ACTIVITY: When a line below contains the string "computer", show that line.

Collected data entries
+++

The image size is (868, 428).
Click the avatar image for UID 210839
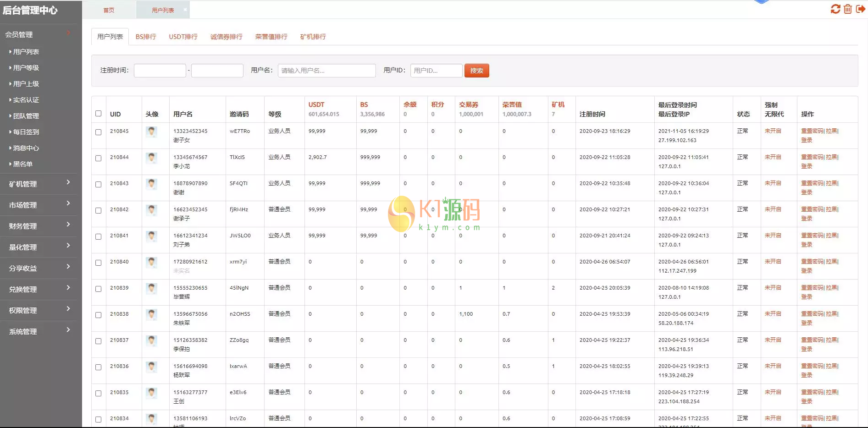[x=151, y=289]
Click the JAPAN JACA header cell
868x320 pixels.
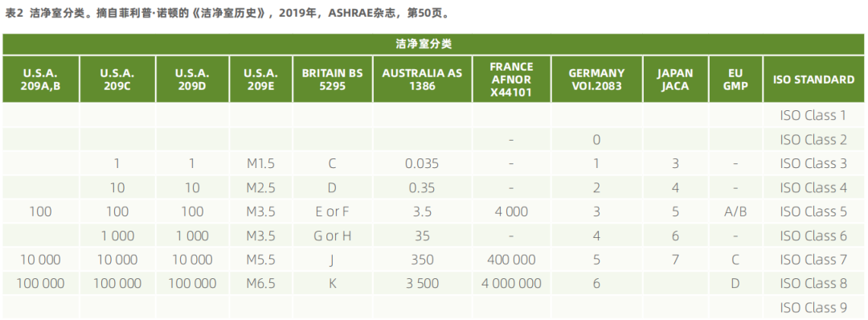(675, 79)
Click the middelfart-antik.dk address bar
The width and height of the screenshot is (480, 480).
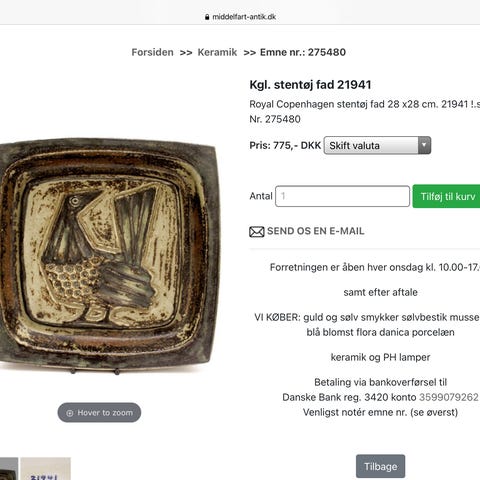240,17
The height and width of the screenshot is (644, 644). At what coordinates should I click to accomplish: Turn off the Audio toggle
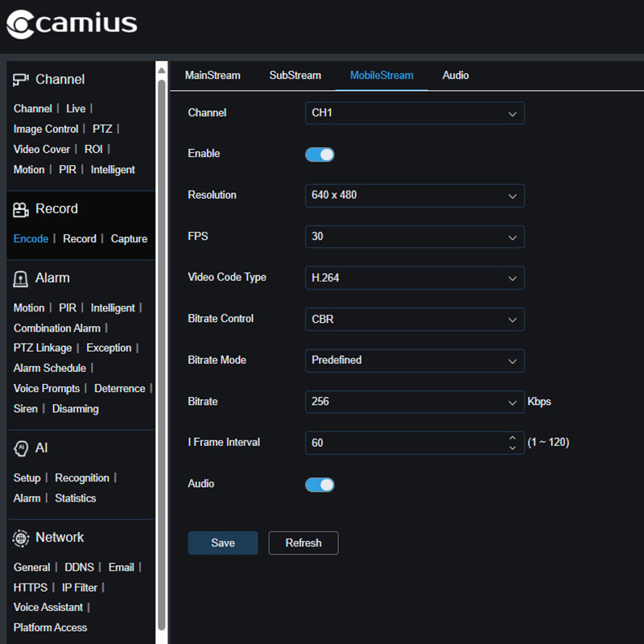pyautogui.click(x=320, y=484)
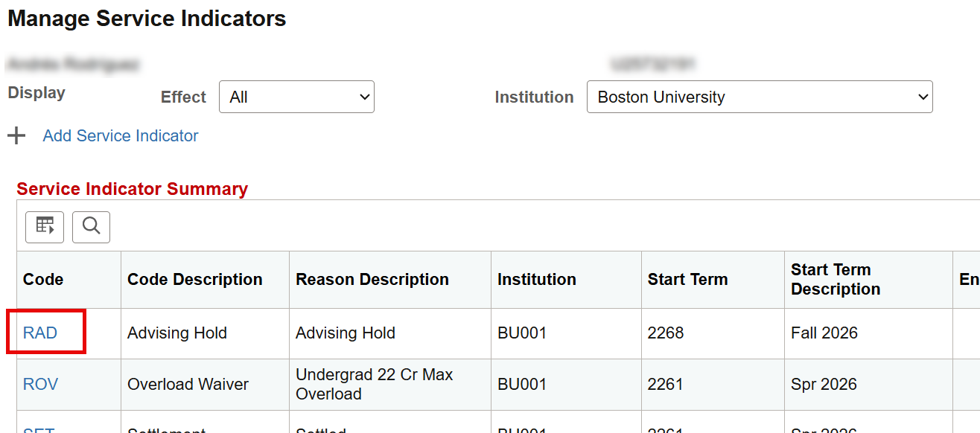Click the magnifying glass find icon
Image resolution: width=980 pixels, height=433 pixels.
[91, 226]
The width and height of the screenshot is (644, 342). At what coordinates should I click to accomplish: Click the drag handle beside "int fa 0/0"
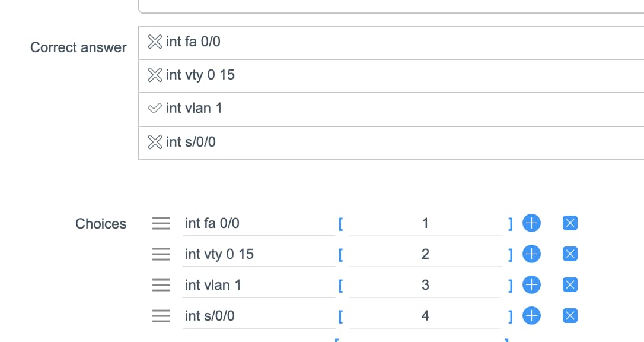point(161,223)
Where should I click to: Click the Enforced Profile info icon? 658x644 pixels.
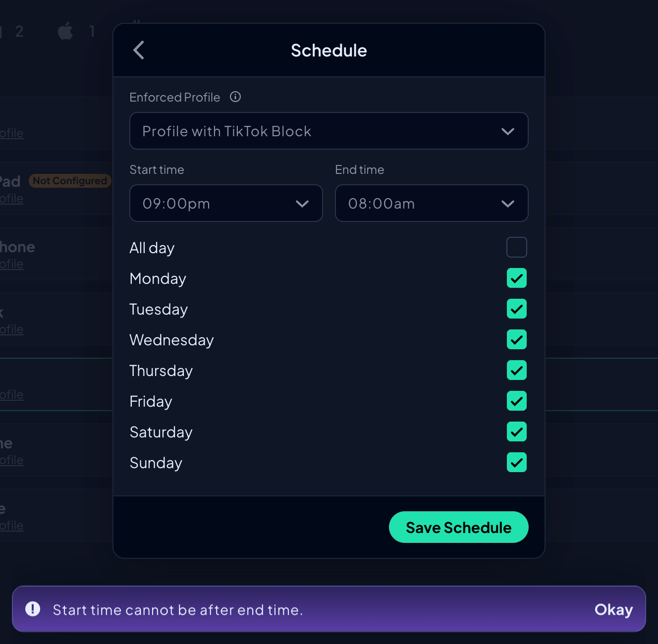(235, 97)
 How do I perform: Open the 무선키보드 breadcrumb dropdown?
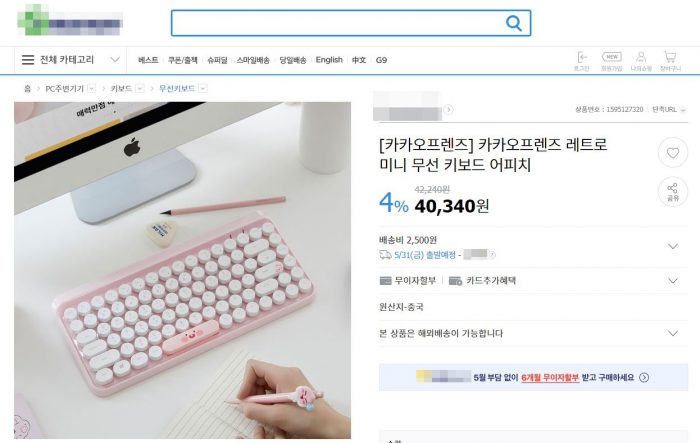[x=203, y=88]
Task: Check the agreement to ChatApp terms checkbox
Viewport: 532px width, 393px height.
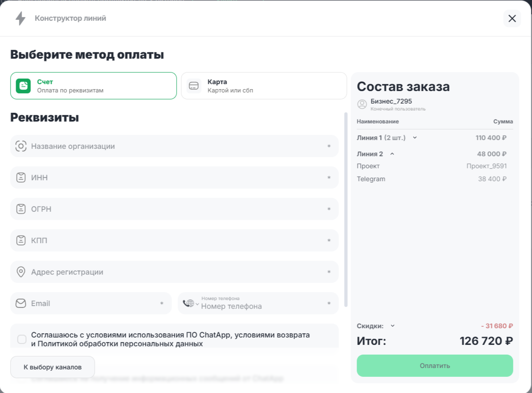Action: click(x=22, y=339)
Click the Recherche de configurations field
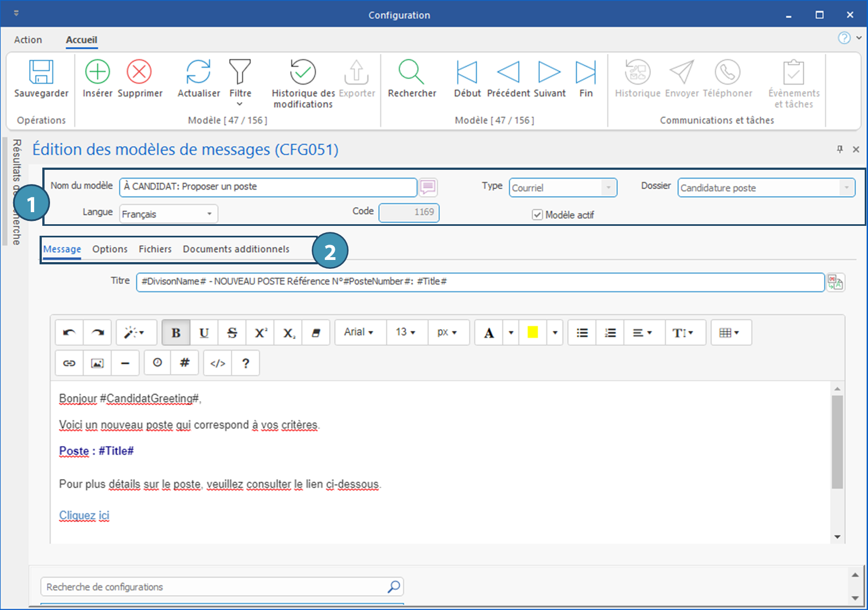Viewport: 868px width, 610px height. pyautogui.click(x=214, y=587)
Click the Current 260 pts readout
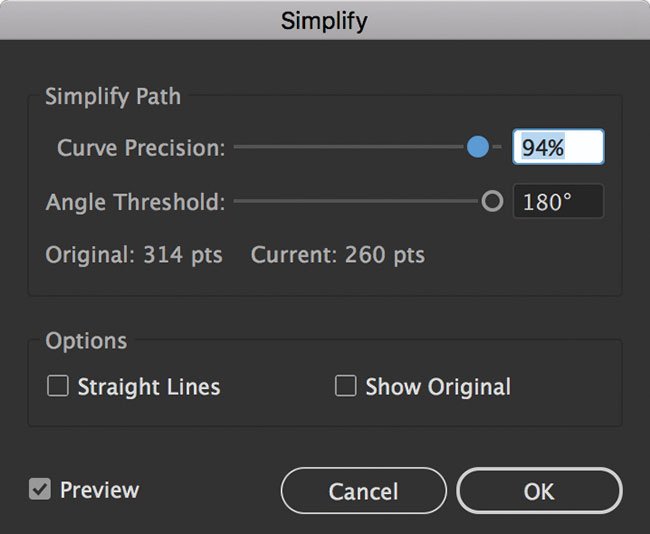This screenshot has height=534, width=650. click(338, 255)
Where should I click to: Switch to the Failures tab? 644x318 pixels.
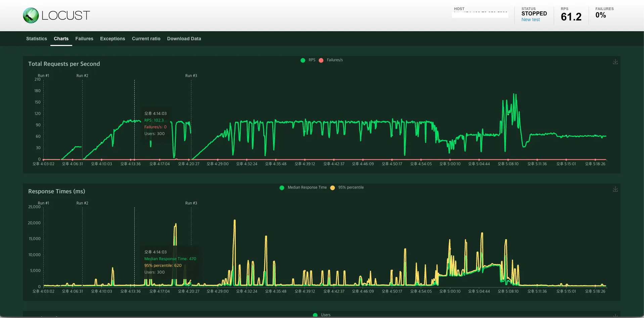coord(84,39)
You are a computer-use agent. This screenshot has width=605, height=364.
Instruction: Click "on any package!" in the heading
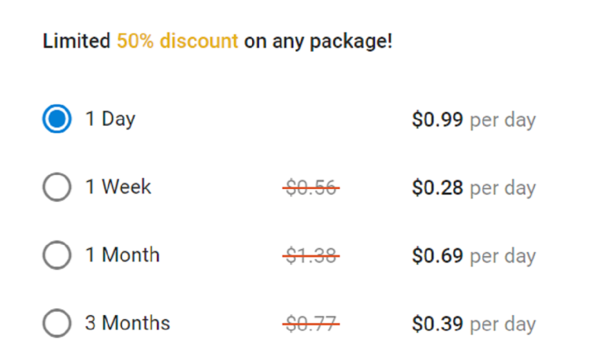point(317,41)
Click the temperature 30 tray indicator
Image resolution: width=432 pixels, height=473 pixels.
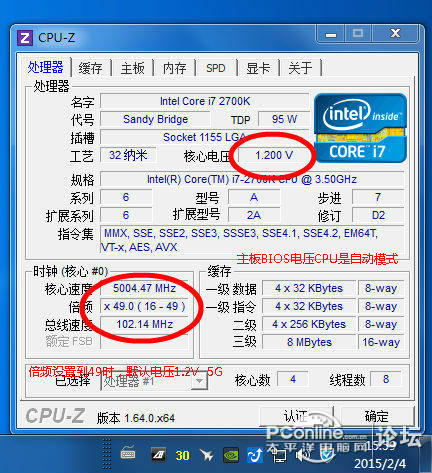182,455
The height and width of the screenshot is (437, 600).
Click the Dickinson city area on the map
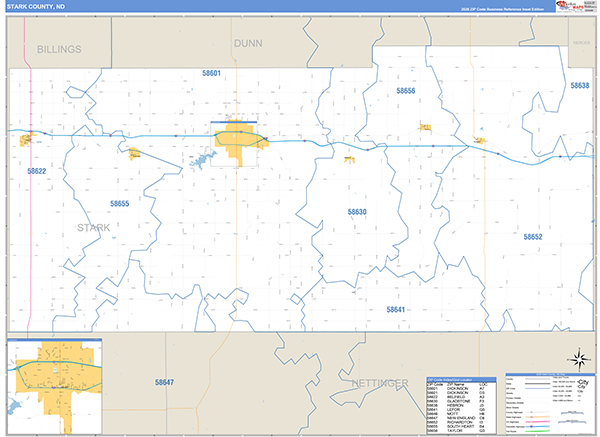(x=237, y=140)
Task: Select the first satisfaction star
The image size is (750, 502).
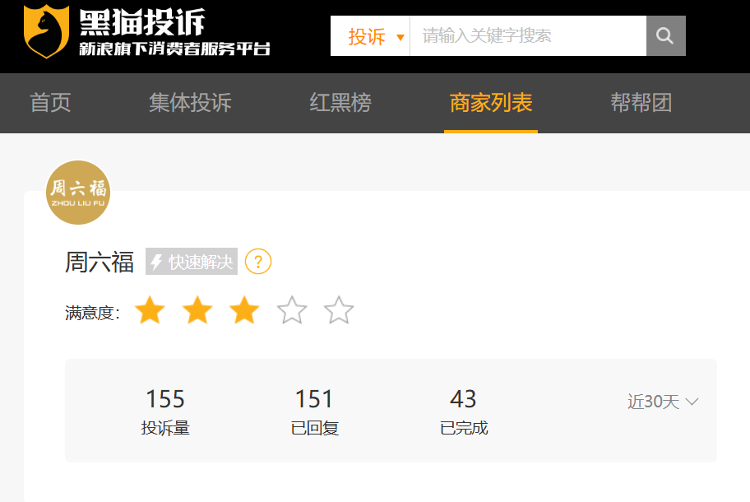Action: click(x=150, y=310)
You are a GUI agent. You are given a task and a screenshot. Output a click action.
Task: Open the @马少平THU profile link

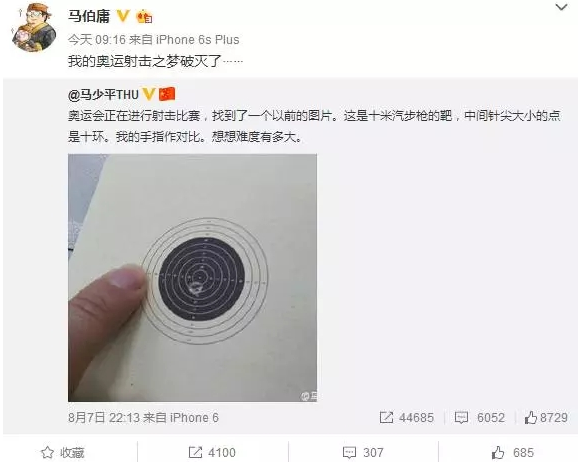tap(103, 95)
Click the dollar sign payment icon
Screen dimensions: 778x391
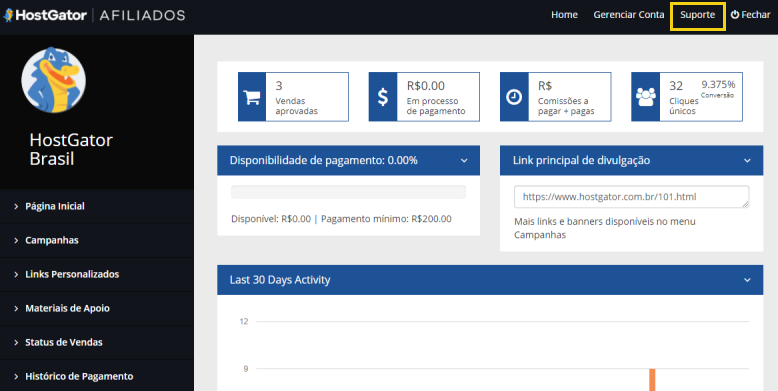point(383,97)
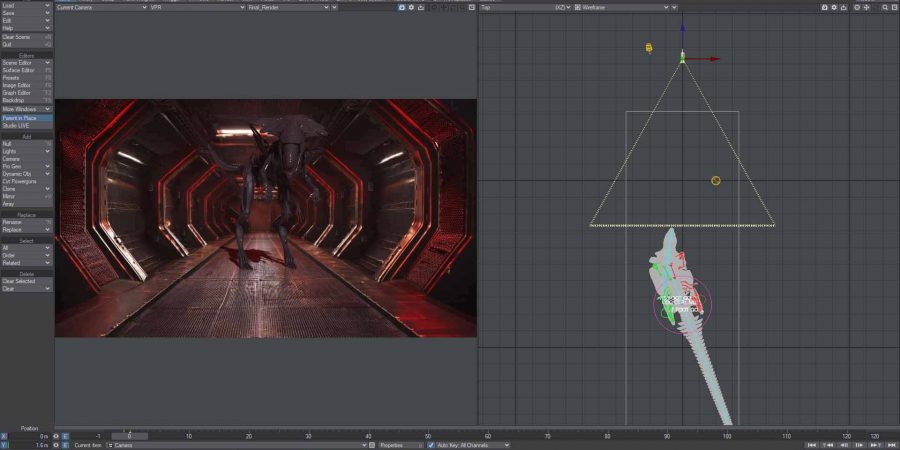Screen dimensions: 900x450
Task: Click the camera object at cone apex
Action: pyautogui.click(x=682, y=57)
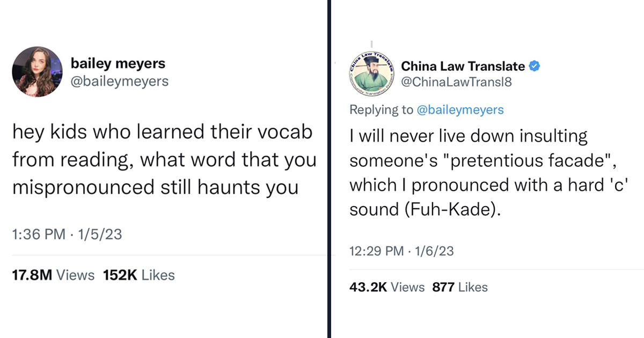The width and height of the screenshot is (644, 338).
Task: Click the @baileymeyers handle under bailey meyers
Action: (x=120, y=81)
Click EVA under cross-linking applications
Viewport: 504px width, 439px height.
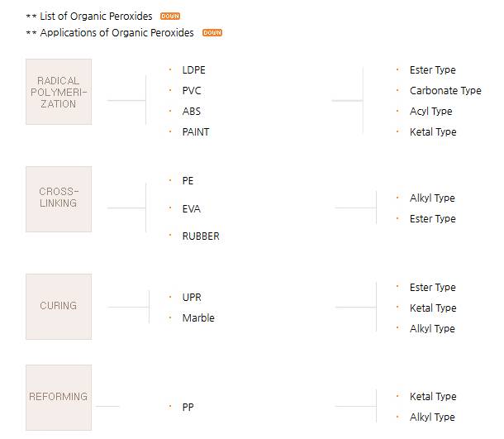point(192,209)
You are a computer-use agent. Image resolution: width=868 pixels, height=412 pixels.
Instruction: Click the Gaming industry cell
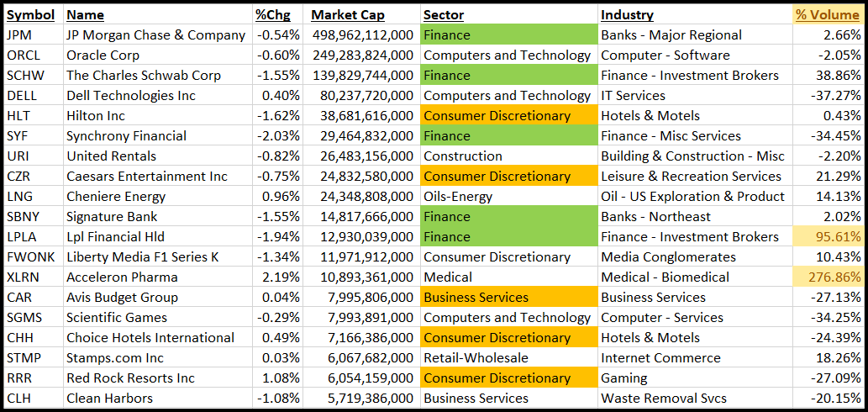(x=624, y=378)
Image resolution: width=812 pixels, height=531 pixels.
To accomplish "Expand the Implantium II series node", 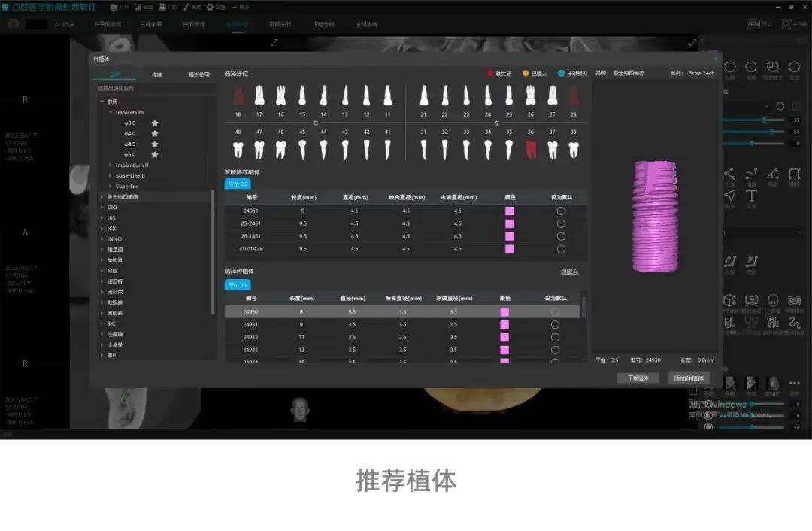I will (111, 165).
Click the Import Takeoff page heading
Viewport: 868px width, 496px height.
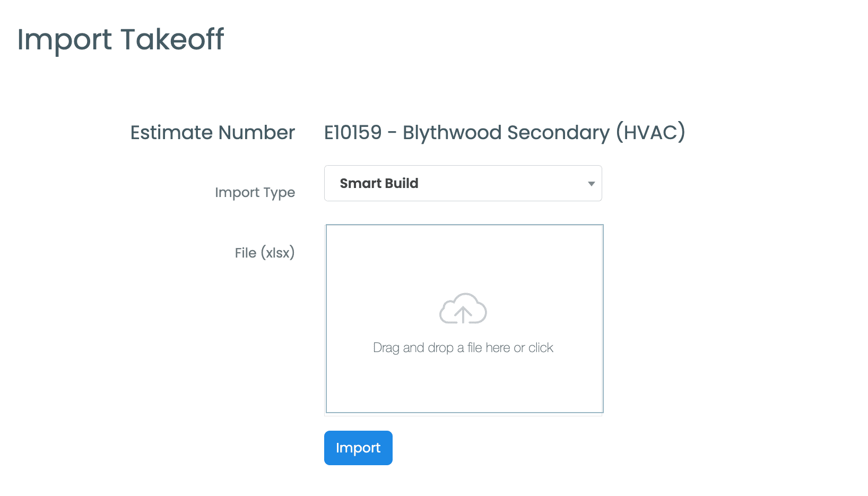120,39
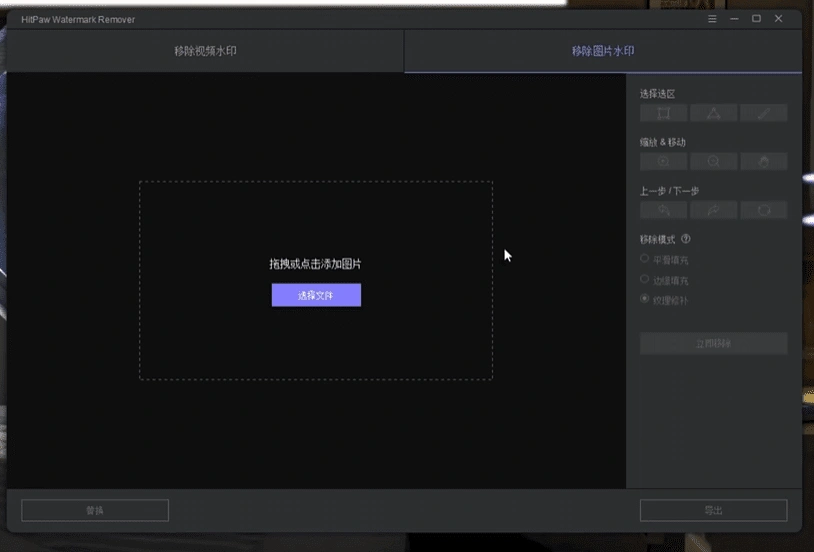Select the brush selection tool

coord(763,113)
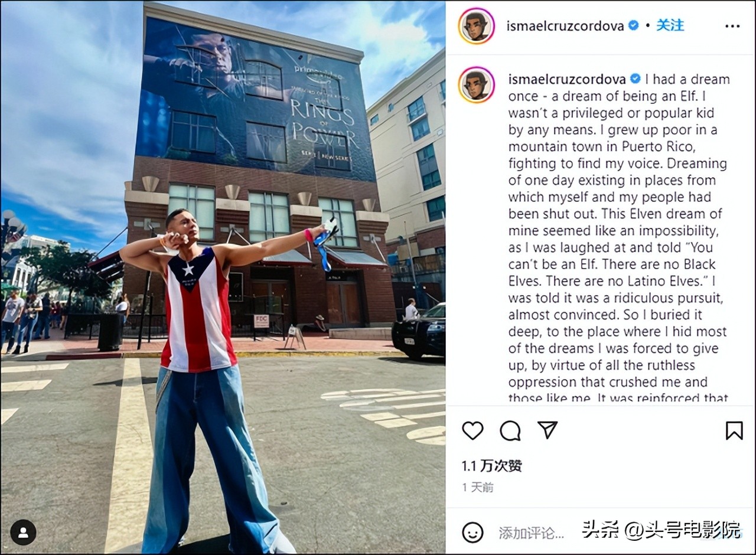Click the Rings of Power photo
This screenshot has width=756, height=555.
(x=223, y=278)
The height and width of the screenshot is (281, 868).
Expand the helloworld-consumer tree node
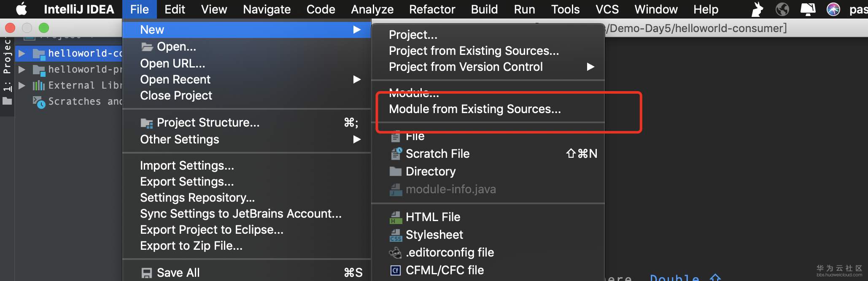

+++

RESULT OF THE TASK:
You are a computer-use agent. This screenshot has width=605, height=364.
You are a computer-use agent. Image resolution: width=868 pixels, height=412 pixels.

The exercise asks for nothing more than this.